- _Try it_: Begin at the line containing "Image resolution: width=1280, height=2057." in the data below and go on through the line containing "Electric Moon game (275, 1873)", repeating each line exactly; include both ends and no other line.

- _Data for this task_:

BEGIN

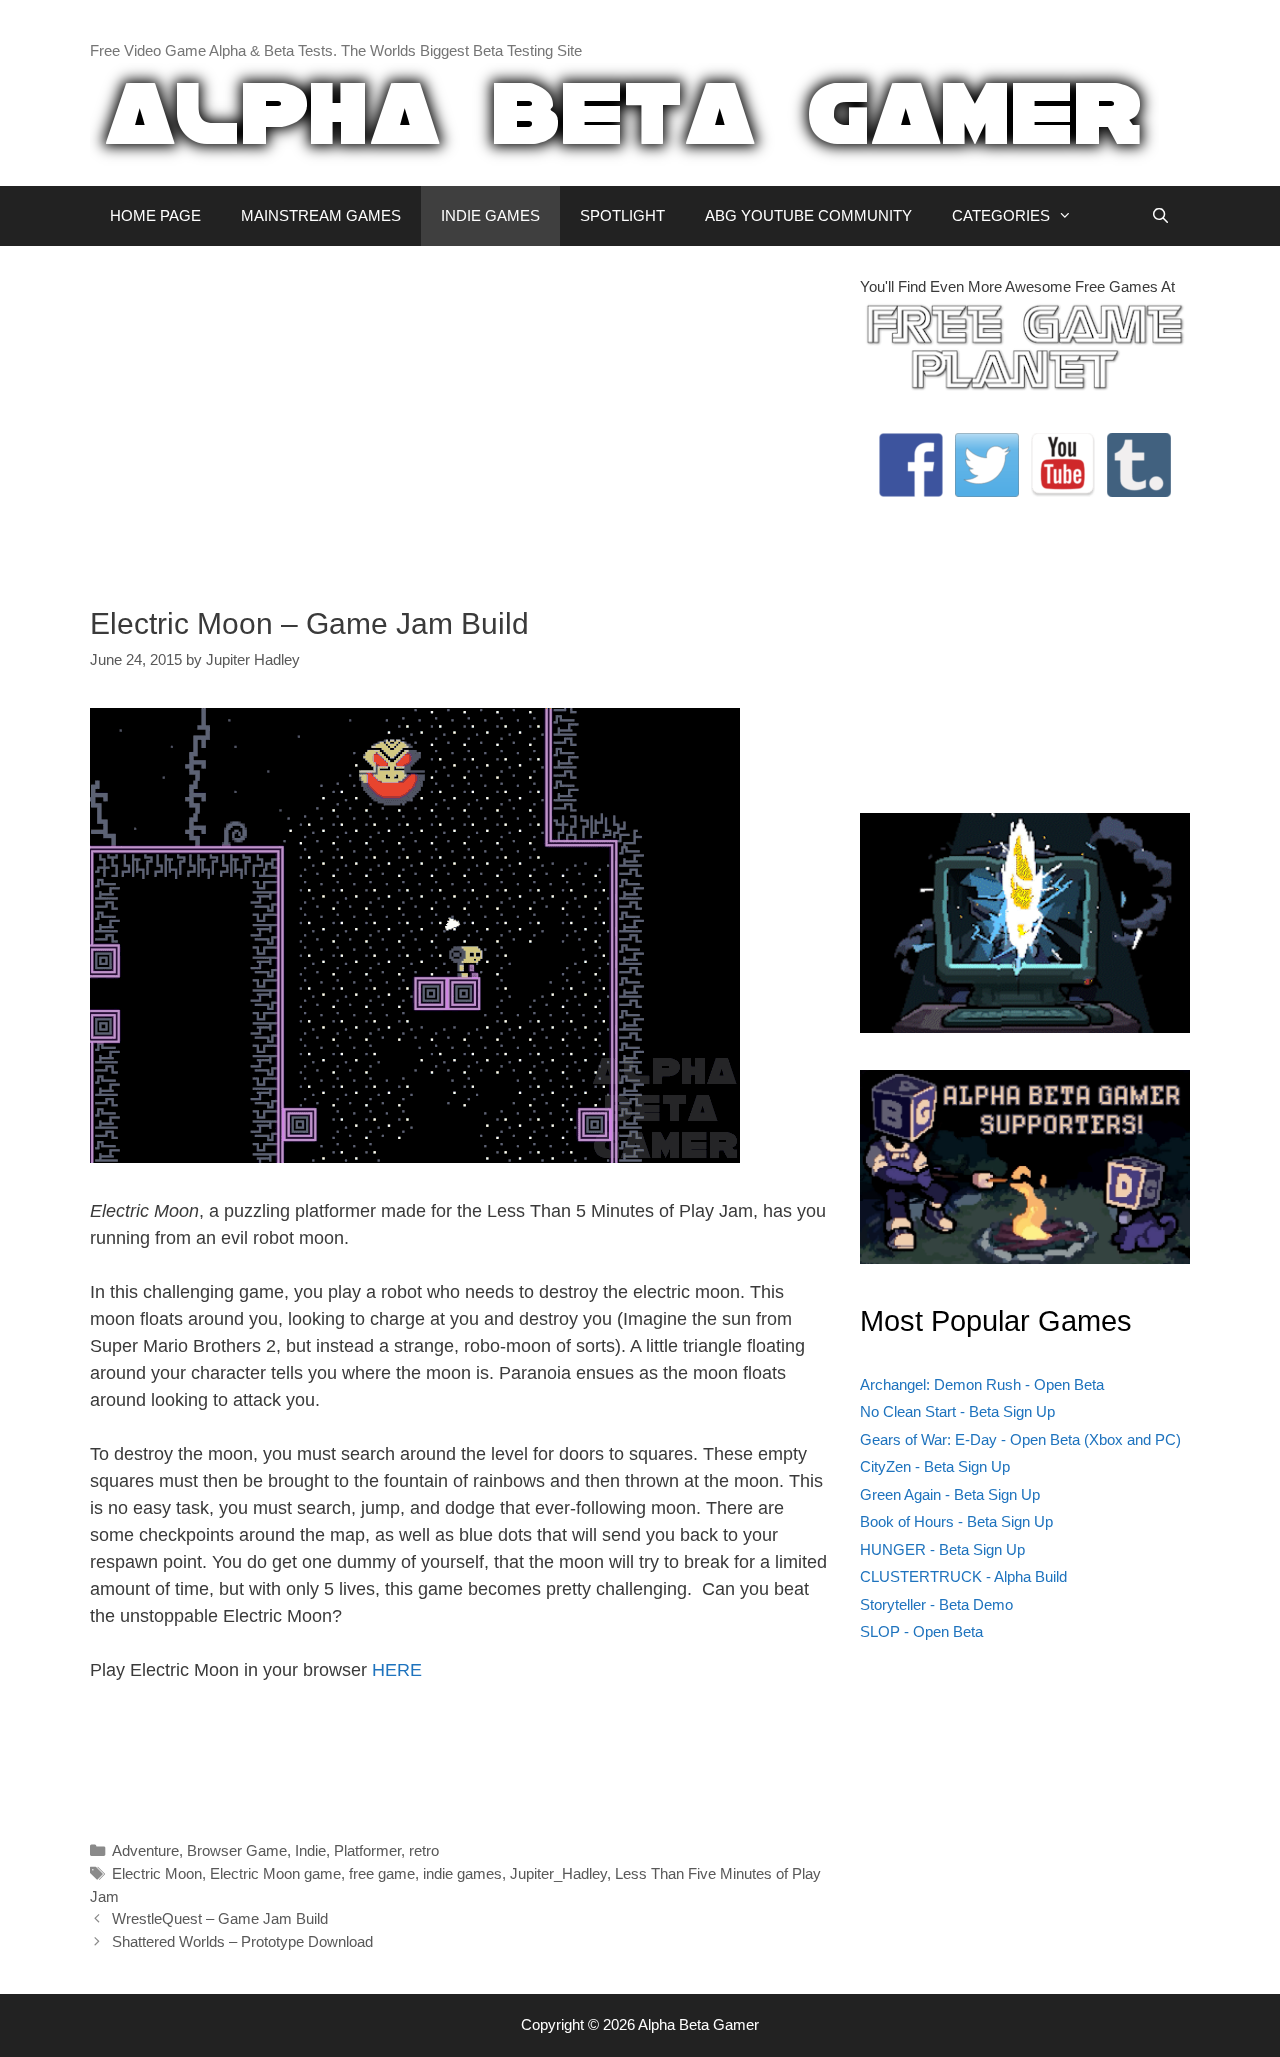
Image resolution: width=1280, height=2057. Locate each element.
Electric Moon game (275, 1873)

END
BEGIN

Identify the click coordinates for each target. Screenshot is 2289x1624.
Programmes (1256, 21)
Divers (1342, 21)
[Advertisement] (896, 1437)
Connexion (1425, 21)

END

- _Response box_:
Image resolution: width=1280, height=2057. Locate each element.
Electric Moon game (275, 1873)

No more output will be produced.